Of all the high, but thou all steadfast be,

Unchangeable and grandiose like the sea,

Fearless, surrounding Earth with godlike hands.

Let Empire by division brighter shine;

For so the sacred Ganges snow and pine

Favours, yet the same waters she divides

To Ocean and his vast and heaving tides.

Nymphs (approaching Urvasie)

O thou art blest, our sister, in thy son

Crowned heir to Empire, in thy husband blest

From whom thou shalt not part.

Urvasie

My happiness

Is common to you all, sweet sisters: such

Our love was always.

She takes Ayus by the hand.

Come with me, dear child,

To fall down at thy elder mother's feet.

Pururavas

Stay yet; we all attend you to the Queen.

Narad

Thy son's great coronation mindeth me

Of yet another proud investiture —

Kartikeya crowned by Maghavan, to lead

Heaven's armies.

Pururavas

Highly has the King of Heaven

Favoured him, Narad; how should he not be

Most great and fortunate?

Narad

What more shall Indra do

For King Pururavas?

Pururavas

Heaven's King being pleased,

What further can I need? Yet this I'll ask.

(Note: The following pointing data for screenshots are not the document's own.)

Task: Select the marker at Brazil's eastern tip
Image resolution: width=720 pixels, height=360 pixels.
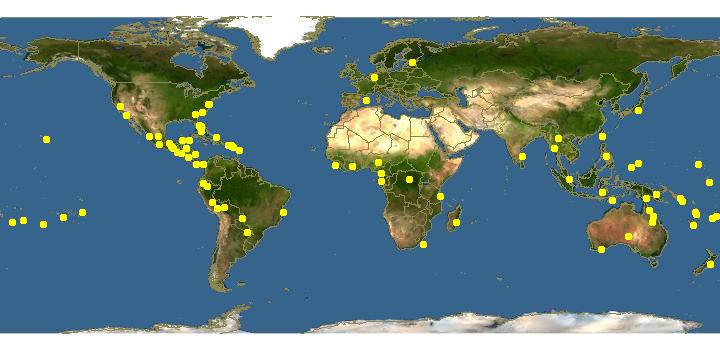Action: (x=283, y=212)
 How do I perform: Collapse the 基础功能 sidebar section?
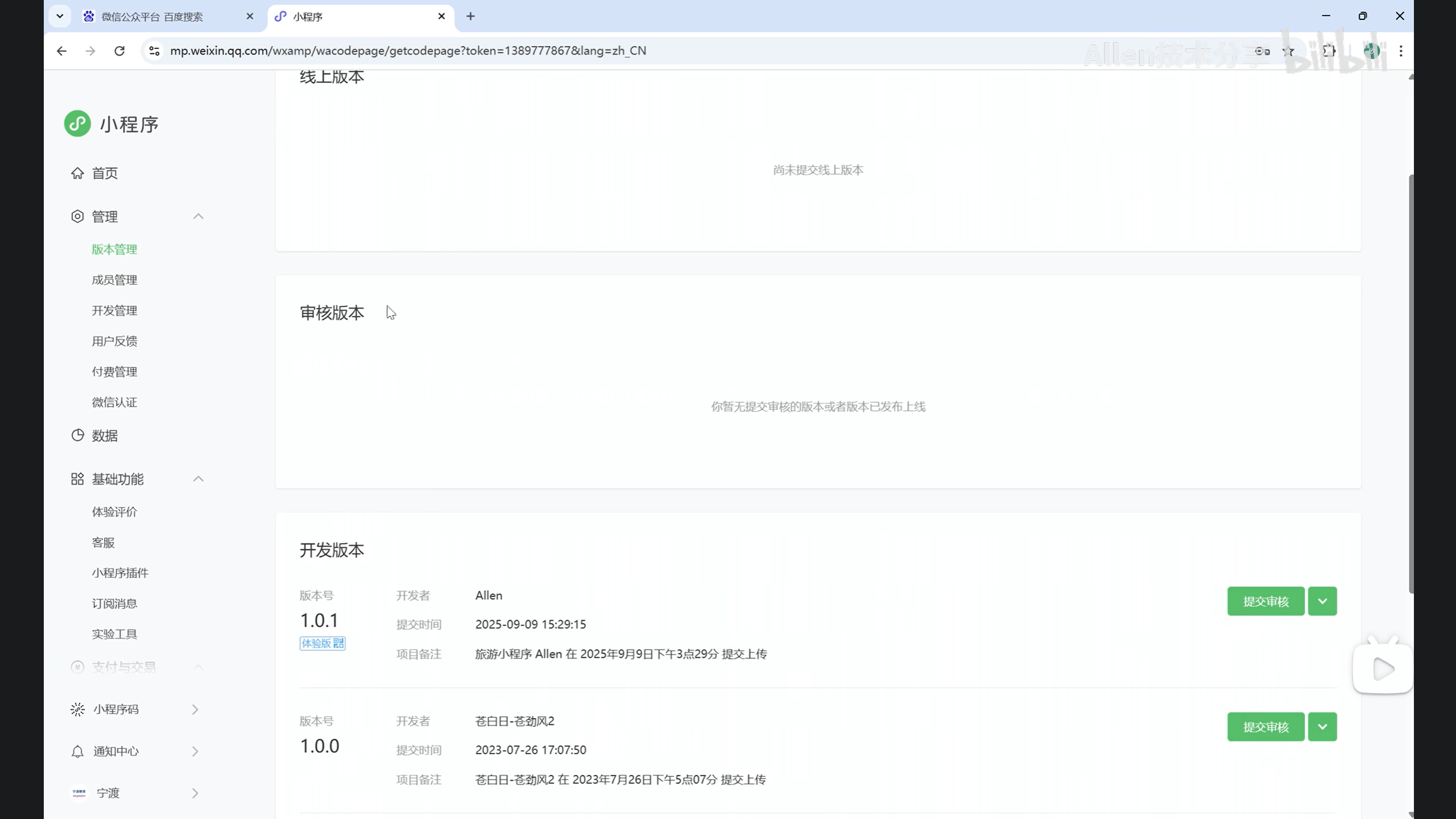[198, 479]
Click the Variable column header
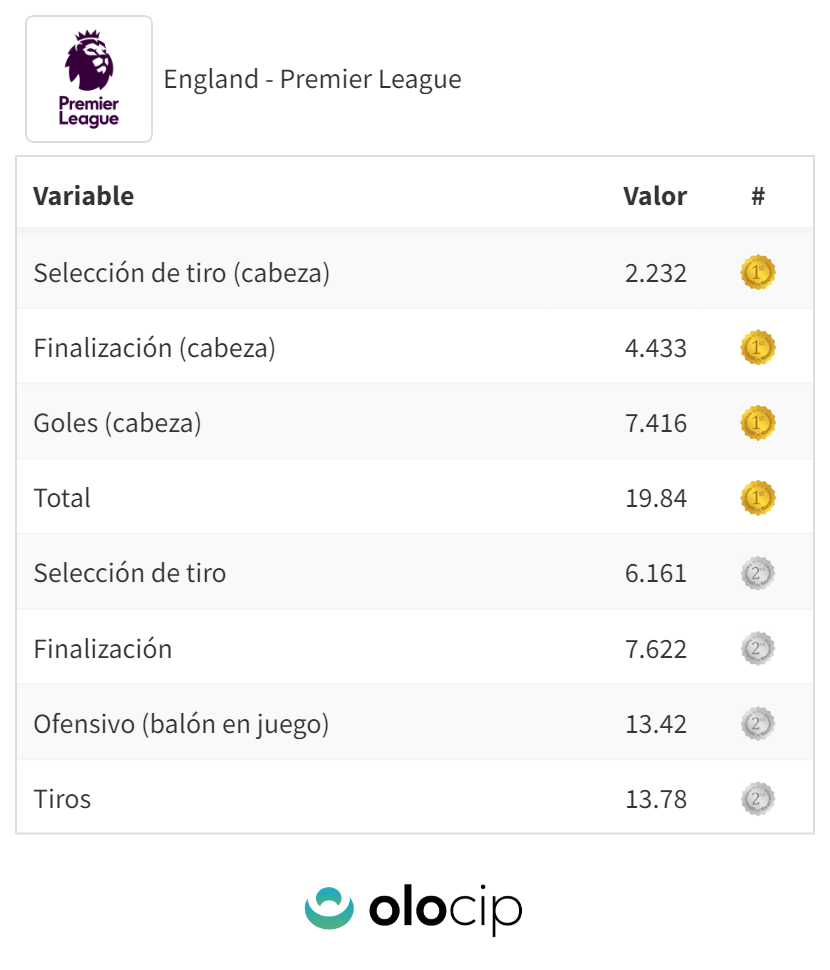 (83, 196)
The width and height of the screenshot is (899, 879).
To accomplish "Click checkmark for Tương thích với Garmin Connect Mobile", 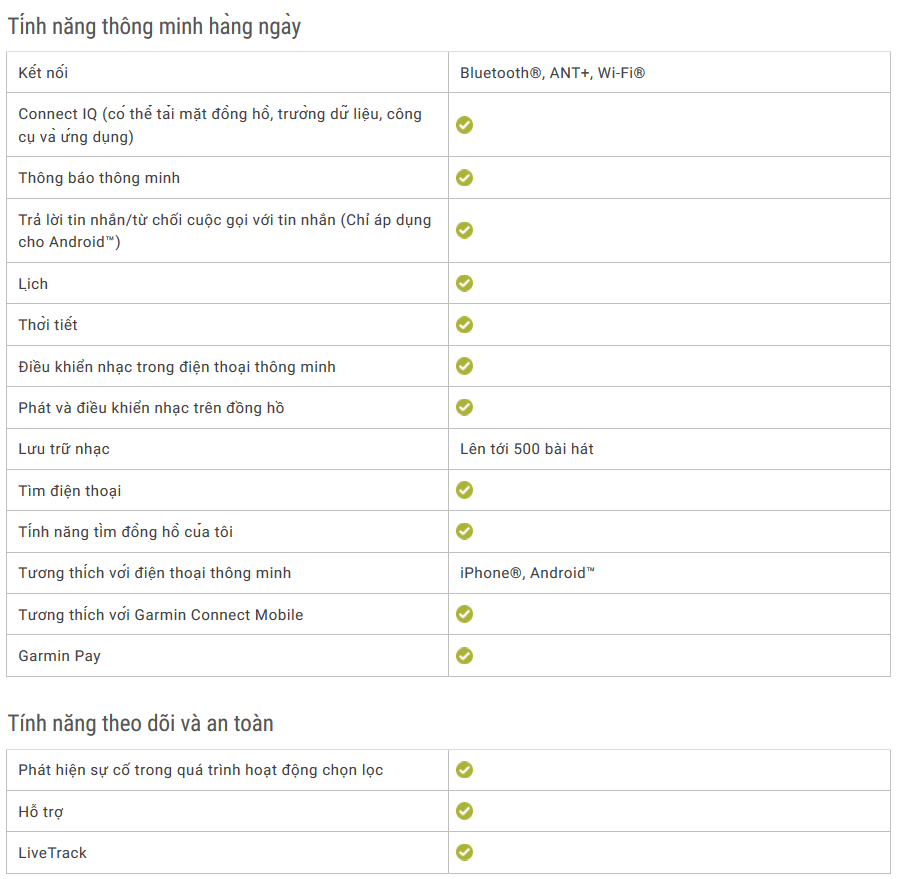I will (464, 614).
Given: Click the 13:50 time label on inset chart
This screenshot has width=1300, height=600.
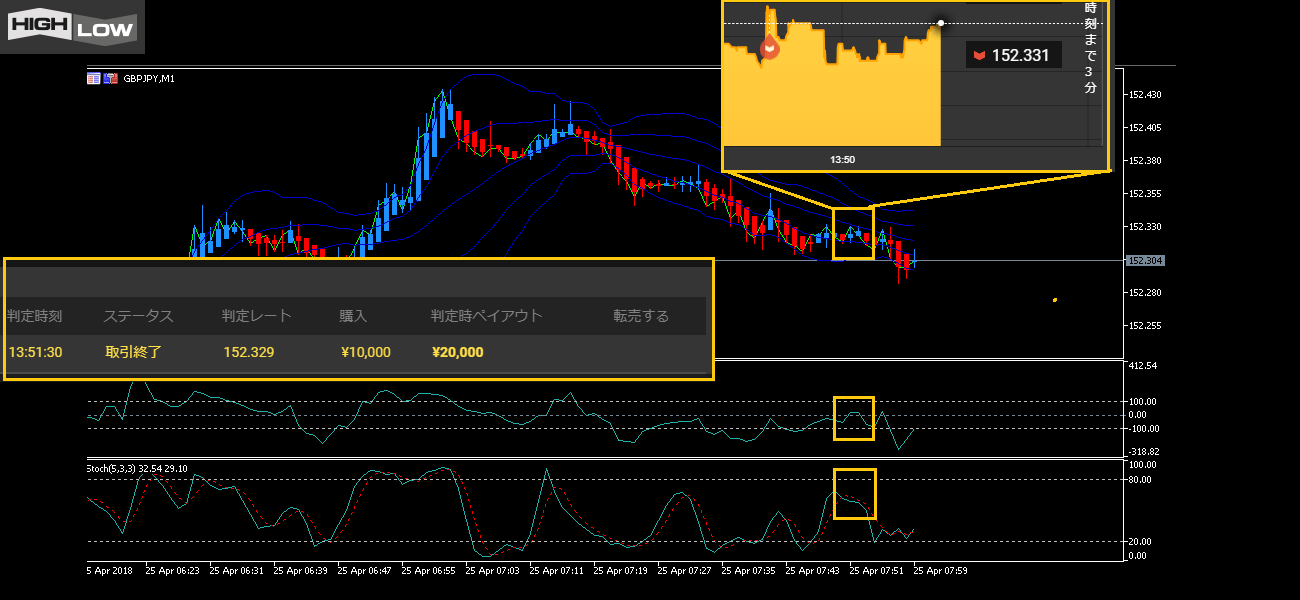Looking at the screenshot, I should (842, 159).
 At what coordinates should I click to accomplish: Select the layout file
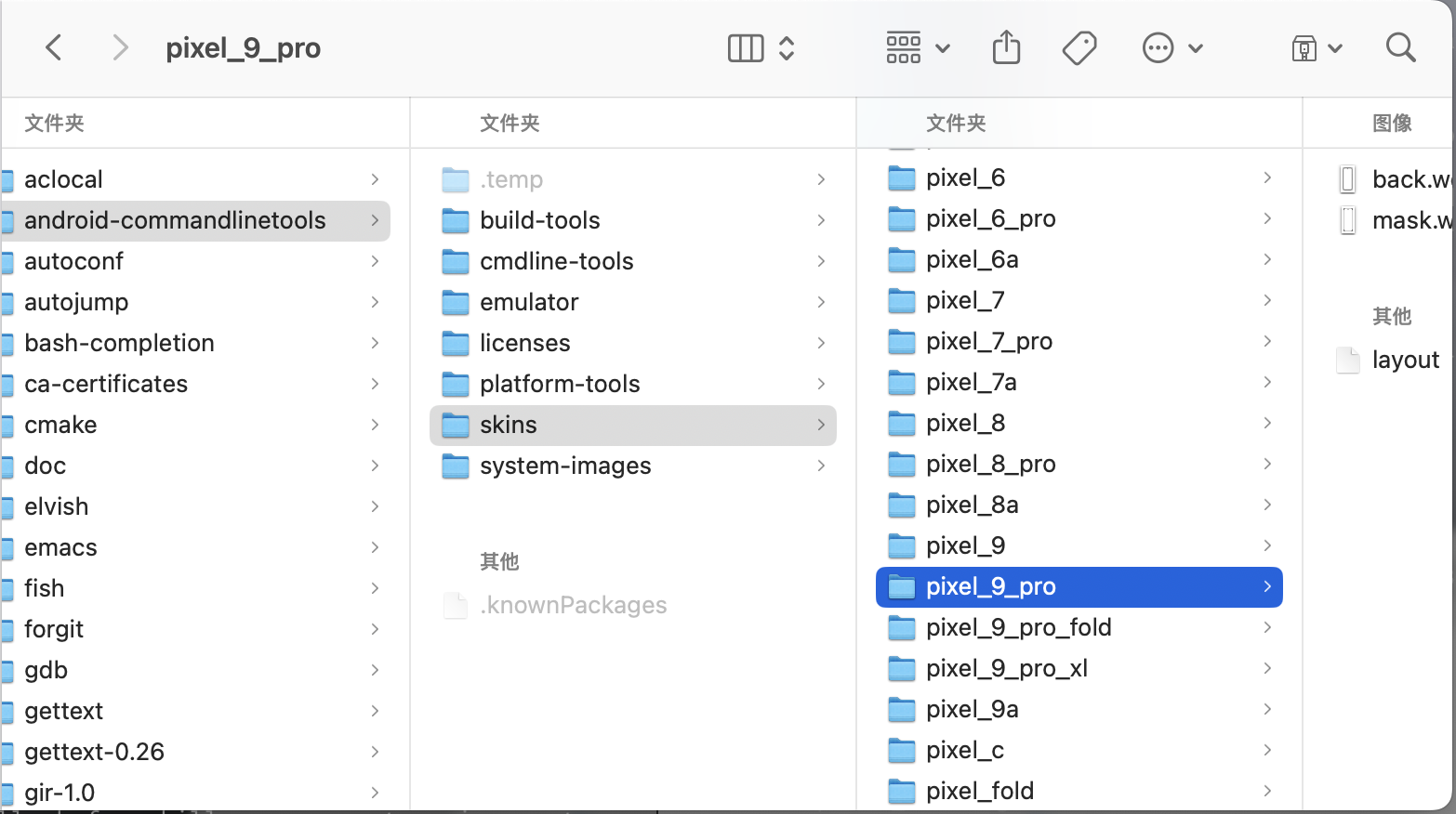click(x=1404, y=360)
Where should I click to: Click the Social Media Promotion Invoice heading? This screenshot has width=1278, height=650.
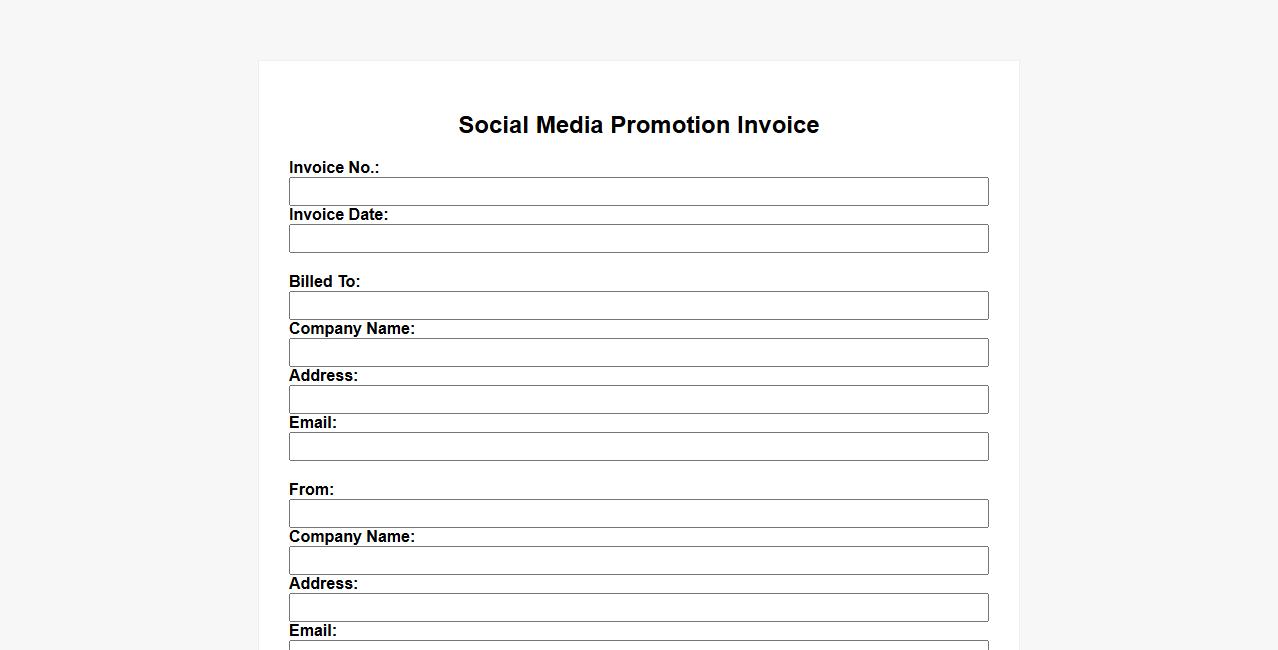pos(638,125)
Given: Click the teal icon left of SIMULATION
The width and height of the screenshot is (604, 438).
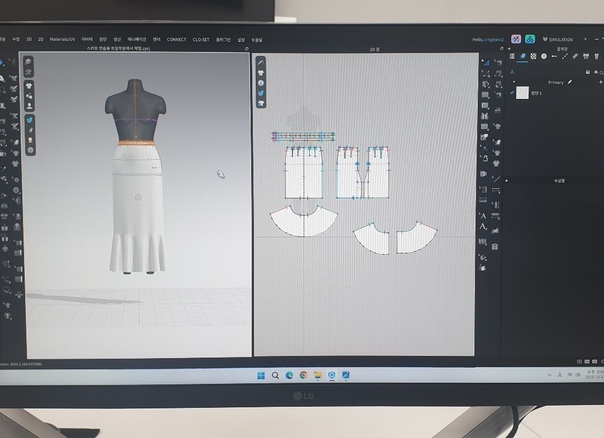Looking at the screenshot, I should 529,38.
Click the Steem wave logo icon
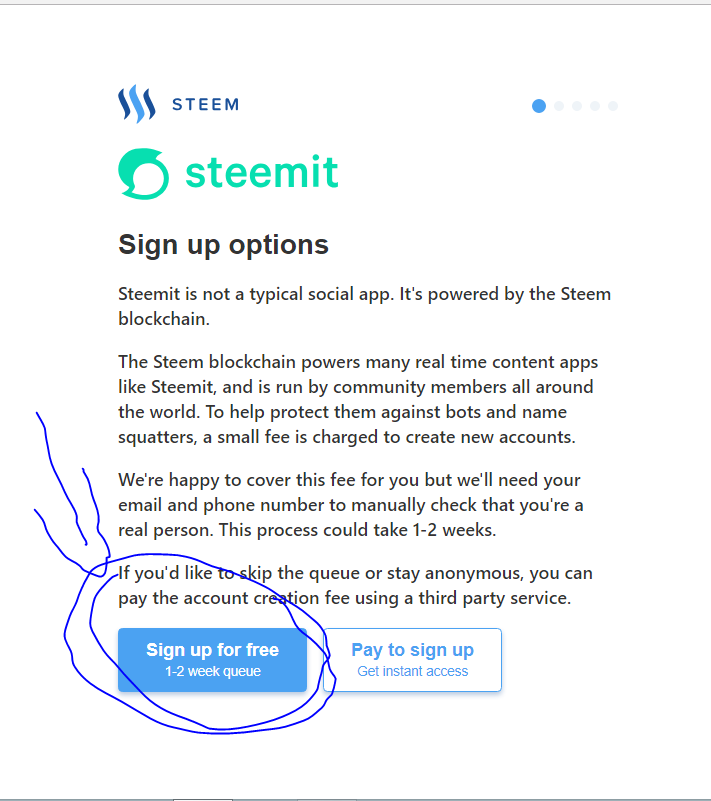The width and height of the screenshot is (711, 801). tap(136, 103)
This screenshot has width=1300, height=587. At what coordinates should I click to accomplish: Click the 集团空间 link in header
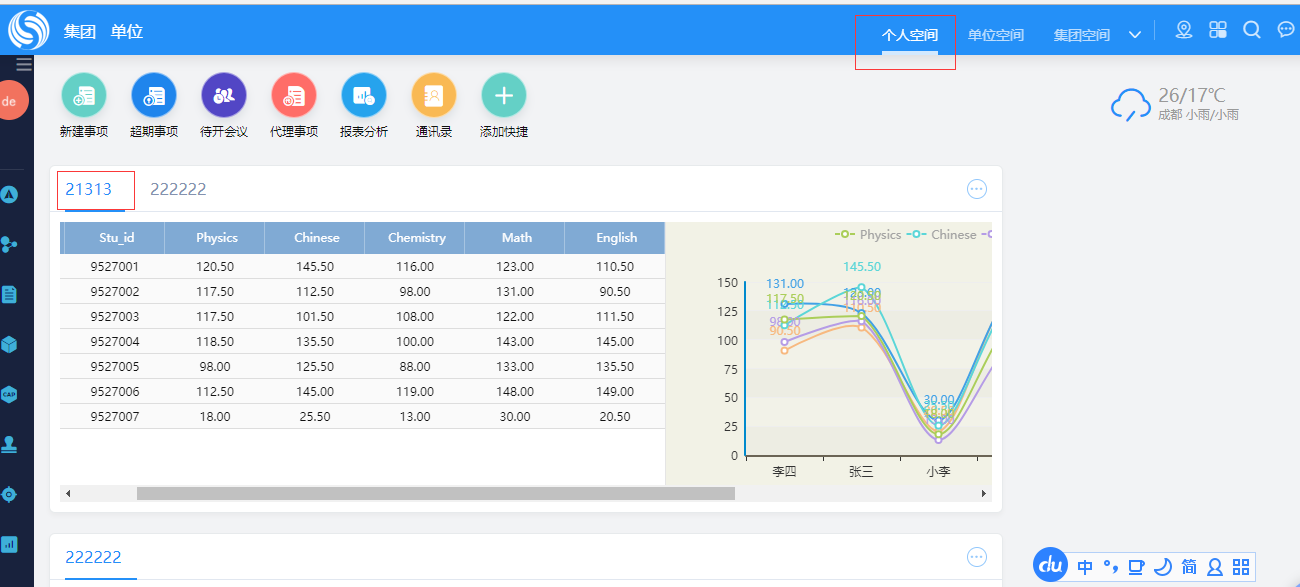point(1081,35)
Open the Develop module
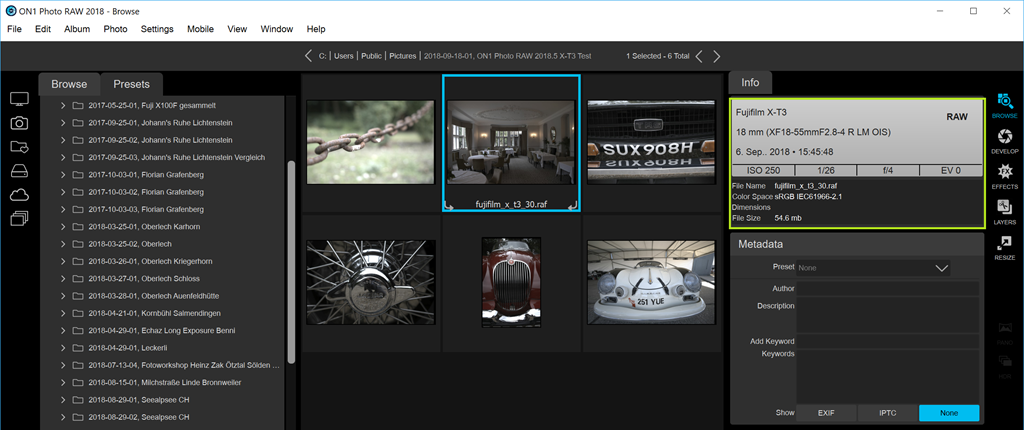The image size is (1024, 430). [x=1004, y=138]
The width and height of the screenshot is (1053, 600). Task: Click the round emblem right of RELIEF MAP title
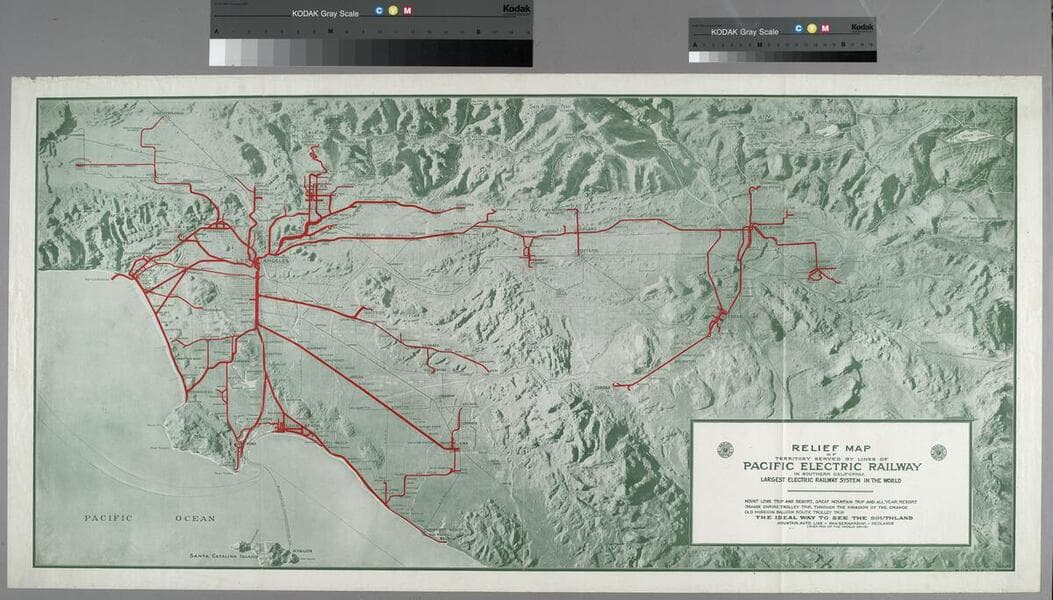point(938,452)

He comes forward and speaks towards the audience.

Learning and fortune, Goddesses that stand

In endless opposition, dwellers rare

Under one roof, in kindly union join

To bless for glory and for ease the good.

This too; may every man find his own good,

And every man be merry of his mind,

And all men in all lands taste all desire.